If I compute the time-averaged Poynting flux, $S_i$, using $$ S_i = \frac{n_i}{2 Z} |E_i|^2, $$ where $n_i$ is the real part of the complex index of refraction and $Z$ is the impedance of free space, the total flux on the left side of the interface is $$ \begin{align} S_0 &= \frac{n_0}{2 Z}\left( |A_0|^2 - |B_0|^2 \right) \\ &= \frac{n_0}{2 Z}\left(\left| \frac{\widetilde{n}_0 + \widetilde{n}_1}{2 \widetilde{n}_0} \right|^2 - \left| \frac{\widetilde{n}_0 - \widetilde{n}_1}{2 \widetilde{n}_0} \right|^2 \right)|A_1|^2 \\ &= \frac{n_0}{2 Z} \left( \frac{\widetilde{n}_0 \widetilde{n}_1^* + \widetilde{n}_0^* \widetilde{n}_1}{2} \right) \left| \frac{A_1}{\widetilde{n}_0} \right|^2 \end{align} $$ which is not equal to the flux on the right-hand side, $$ S_1 = \frac{n_1}{2 Z} |A_1|^2, $$ unless $\widetilde{n}_0$ is real, so where did the energy go?

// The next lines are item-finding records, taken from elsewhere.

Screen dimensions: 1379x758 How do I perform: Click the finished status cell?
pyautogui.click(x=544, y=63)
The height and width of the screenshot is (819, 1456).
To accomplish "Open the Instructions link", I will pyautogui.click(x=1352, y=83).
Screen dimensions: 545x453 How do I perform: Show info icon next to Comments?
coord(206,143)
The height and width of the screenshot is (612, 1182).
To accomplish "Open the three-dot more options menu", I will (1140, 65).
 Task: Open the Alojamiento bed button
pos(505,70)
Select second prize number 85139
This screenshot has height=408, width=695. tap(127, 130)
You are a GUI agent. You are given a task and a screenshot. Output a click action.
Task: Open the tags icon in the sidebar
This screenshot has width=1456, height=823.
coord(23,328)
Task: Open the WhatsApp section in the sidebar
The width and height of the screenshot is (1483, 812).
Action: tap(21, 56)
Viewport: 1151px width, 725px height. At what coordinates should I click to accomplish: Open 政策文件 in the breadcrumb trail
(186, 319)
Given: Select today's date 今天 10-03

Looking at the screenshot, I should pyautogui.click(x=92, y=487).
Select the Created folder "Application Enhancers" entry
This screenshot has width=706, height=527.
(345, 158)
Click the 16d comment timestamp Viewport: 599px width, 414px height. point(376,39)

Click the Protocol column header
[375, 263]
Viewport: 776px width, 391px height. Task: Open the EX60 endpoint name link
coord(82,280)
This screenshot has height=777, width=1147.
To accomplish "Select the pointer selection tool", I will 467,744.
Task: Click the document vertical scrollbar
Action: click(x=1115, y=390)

I've included the above calculation as an example, but my actual problem is that flux isn't being conserved numerically in my Python simulation that I'm developing.
At first I thought my expression for the Poynting flux was wrong, but after returning to the definition and recalculating using a complex index of refraction, I arrive at the same result.
I also thought that the energy might be getting transformed into the other polarization state, but that has the same problem.